Voilà une partie de l’affaire, relayée à l’époque, entre autres, par Mediapart et Le Ravi (1), dont le 4 juin 2021 marque probablement un tournant. L’association JB Fouque, administratrice de la maison d’enfants à caractère social (MECS) dans laquelle travaillait Laurence, a fait preuve de profonde négligence malgré les sonnettes d’alarmes tirées à plusieurs reprises.

« L’employeur a manqué à la protection qu’il devait à sa salariée, laquelle n’avait aucun moyen de savoir si les faits qu’elle-même et ses collègues redoutaient étaient avérés ou non », a expliqué début juin la Cour d’appel d’Aix en Provence (Chambre Sociale).

« Vous avez foutu la merde »

L’établissement, accueillant des enfants en difficulté et situé dans le 8e arrondissement de Marseille, aurait dû agir afin « d’accomplir la mission de protection de l’enfance que lui assigne sa tutelle publique. » Les termes du délibéré ne posent aucun doute sur la responsabilité de l’Association JB Fouque, priée à l’issue de l’arrêt de réintégrer la salariée avec paiement des arriérés.

Un sentiment heureux pour Laurence qui gardera très longtemps en mémoire sa mise en garde à vue du 12 septembre 2018 à la brigade des mineurs de la sûreté départementale de Marseille. « Vous avez foutu la merde », avait dit un policier à celle convoquée comme simple témoin !

Son tort ? De supposés propos mensongers ayant entraîné des recherches inutiles.
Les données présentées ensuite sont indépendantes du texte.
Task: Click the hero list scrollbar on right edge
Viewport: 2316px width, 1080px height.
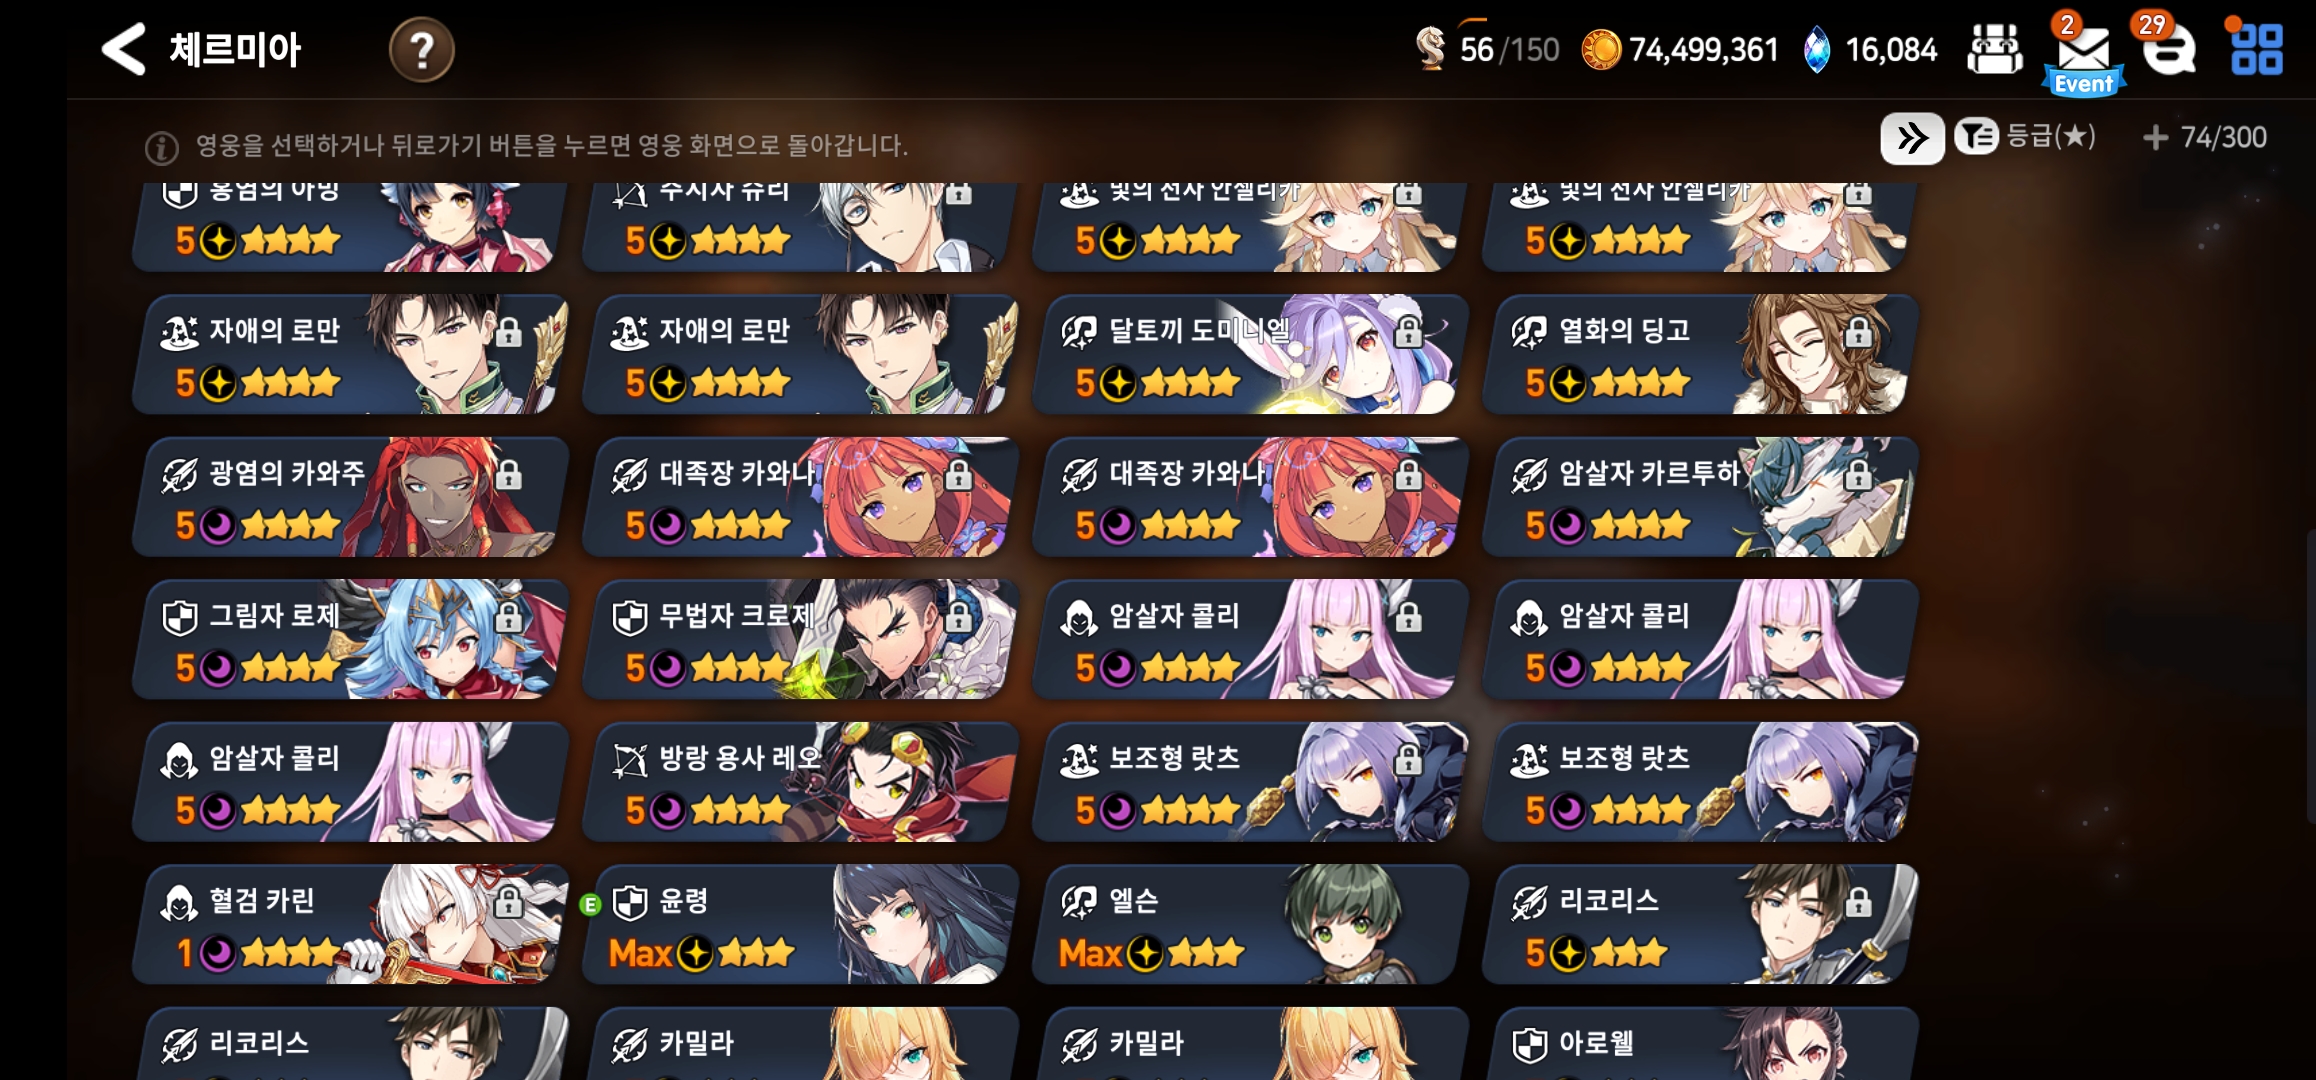Action: point(2310,678)
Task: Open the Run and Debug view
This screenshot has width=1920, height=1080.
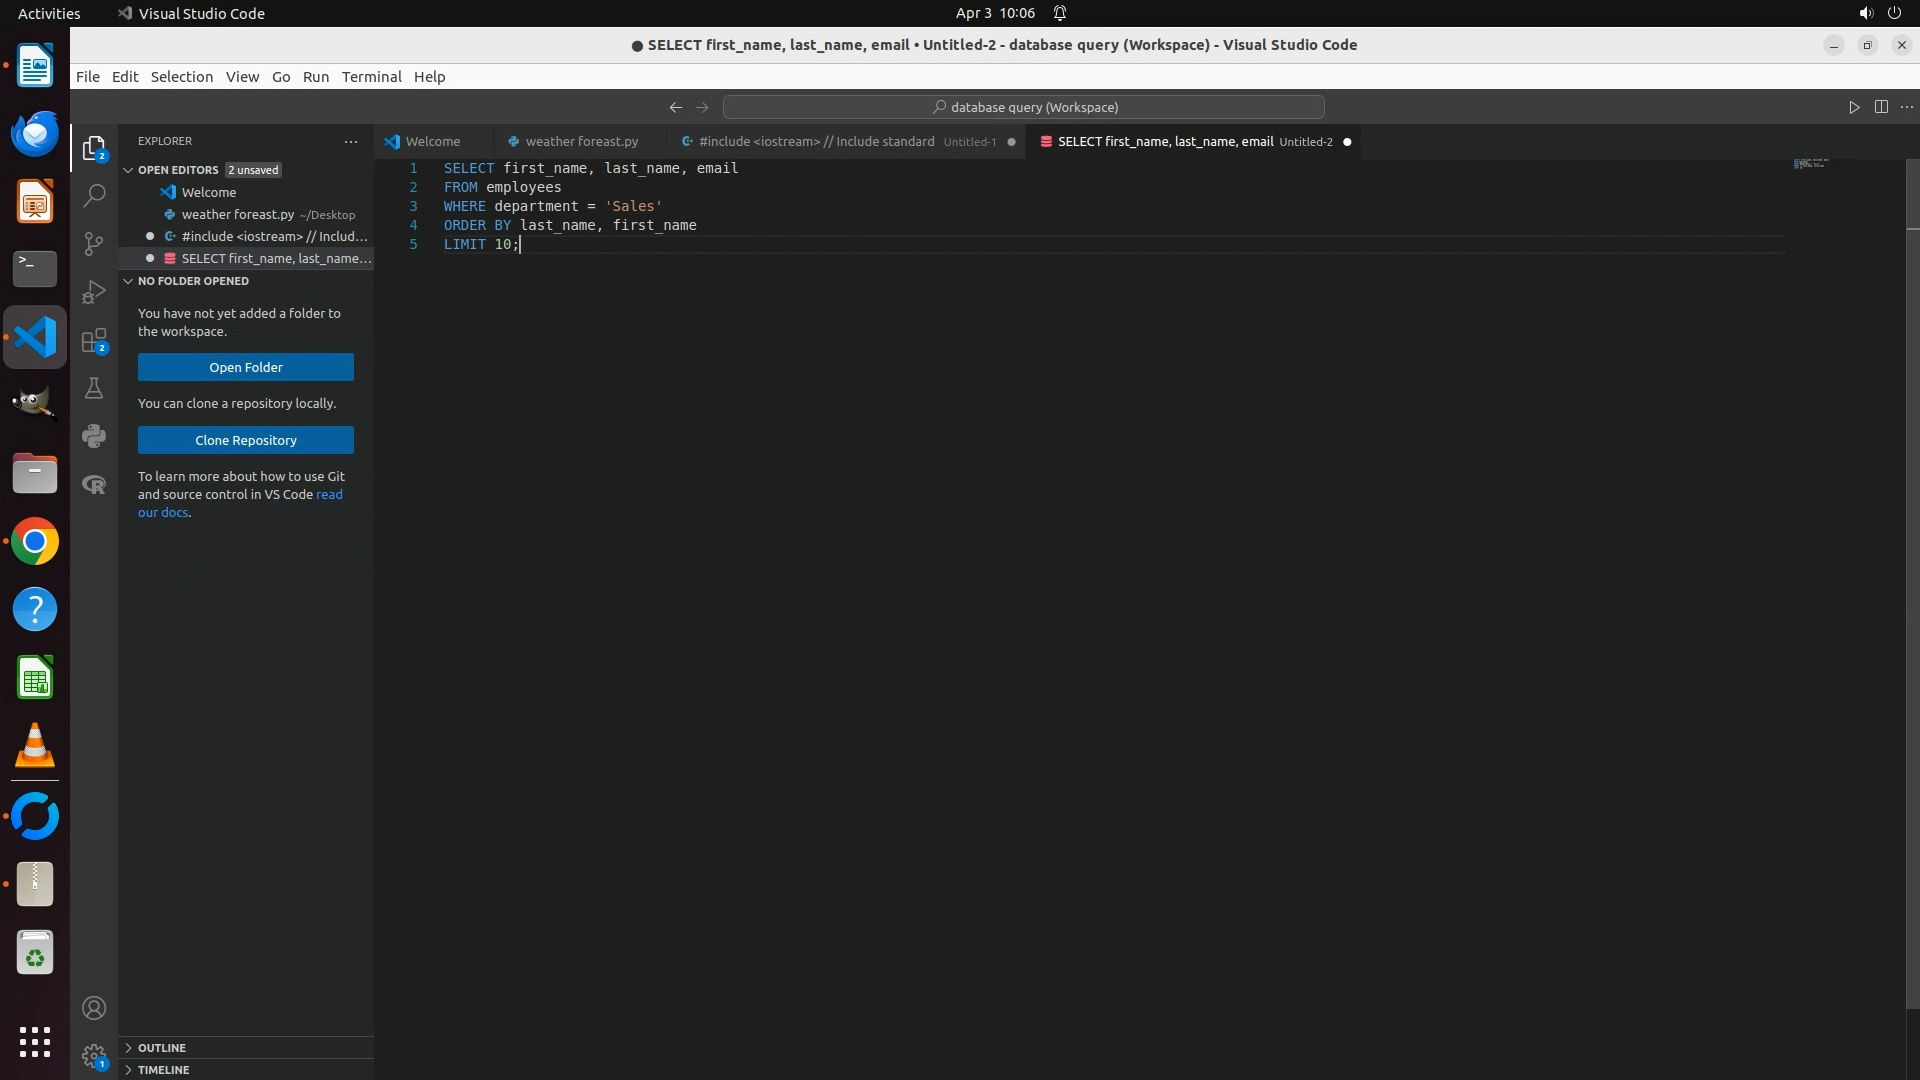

Devant l’immobilisme de JB Fouque, Laurence avait fini par informer l’Inspection du travail au sujet de ces dysfonctionnements pouvant mettre en danger la sécurité des jeunes individus dont elle avait la charge. Elle avait témoigné aussi de conditions de travail non adaptées (1 adulte pour 17 à 20 enfants âgés de 8 à 17 ans).

Des enfants suffisamment protégés ?

Sa direction, pour motiver le licenciement début 2019, avait invoqué de la mauvaise foi en reprochant à la veilleuse de nuit d’avoir fourni à l’organisation dépendant de la DIRECCTE (2) des échanges de courriels et des documents qu’elle n’aurait pas dû utiliser. JB Fouque affirmait que l’enquête déclenchée par le Procureur de la République lui-même alerté par l’Inspection du travail (qui avait saisi le Parquet sur le fondement de l’article 40 du CPP), avait révélé des « faits erronés ».

L’association voyait en Laurence une volonté manifeste de nuire à son image. Des arguments que n’a pas suivis, au contraire, la cour d’appel du tribunal administratif d’Aix-en-Provence. On attend désormais de voir dans quelles conditions va se dérouler sa réintégration comme salariée.

On a appris par ailleurs que Laurence M. se réserve  la possibilité d’agir en justice contre son employeur des chefs, notamment, de non-assistance à personne en péril (faits commis en septembre 2018), propos mensongers et calomnieux ou encore faute inexcusable de l’employeur.

1 : « A Marseille, deux travailleurs sociaux en garde à vue après avoir alerté sur des dysfonctionnements. » Article publié le 9 décembre 2018. 

2 : Direction régionale des entreprises, de la concurrence, de la consommation, du travail et de l’emploi.